◆ SCHRIFTLICHE AUFGABE 1 ◆
Schreiben Sie alle Zeilen unter „Vorliegendes Material“ wortgetreu und in ihrer Reihenfolge ab.

Das Land Nordrhein-Westfalen verlangte von den Eltern einer im Jahr 1991 geborenen Tochter die Zahlung von Ausbildungsunterhalt in Höhe von rund 6.400 Euro. In Höhe dieses Betrages wurde der Tochter für ein Studium in der Zeit von Oktober 2015 bis September 2016 BAföG bewilligt. Nach dem BAföG haben Eltern dem fördernden Land derartige Zahlungen zu erstatten, wenn sie für die geförderte Ausbildung Unterhalt schulden.

Die Tochter hatte sich bereits in der Schulzeit entschieden, Bühnentänzerin zu werden. Sie verließ deswegen nach der mittleren Reife die Schule und absolvierte dann an einer Hochschule den Studiengang Tanz absolviert. Das Studium konnte sie 2011 mit dem Tanzdiplom abschließen. In der Folgezeit gelang es der Tochter allerdings nicht, eine Anstellung als Tänzerin zu erhalten. Deswegen besuchte sie 2012/13 wieder die Schule, erwarb die allgemeine Hochschulreife und begann 2015/16 Psychologie zu studieren. Für dieses Studium erhielt sie die BAföG-Leistungen.

◆ SCHRIFTLICHE AUFGABE 2 ◆
Beantworten Sie diese Fragen zum Textauszug kurz:
(a) Wie hoch war der Ausbildungsunterhalt, den das Land von den Eltern verlangte?
(b) In welchem Jahr schloss die Tochter ihr Studium mit dem Tanzdiplom ab?
(c) Welches Fach begann sie 2015/16 zu studieren?

◆ VORLIEGENDES MATERIAL ◆
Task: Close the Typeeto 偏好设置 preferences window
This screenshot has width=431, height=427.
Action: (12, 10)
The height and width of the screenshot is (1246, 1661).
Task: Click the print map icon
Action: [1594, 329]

◆ VOLLSTÄNDIGE ANTWORT 1 ◆
Task: Close the Typeeto 偏好设置 preferences window
This screenshot has width=431, height=427.
Action: (12, 10)
The height and width of the screenshot is (1246, 1661).
Task: Click the print map icon
Action: [1594, 329]

◆ VOLLSTÄNDIGE ANTWORT 2 ◆
(a) Rund 6.400 Euro.
(b) 2011.
(c) Psychologie.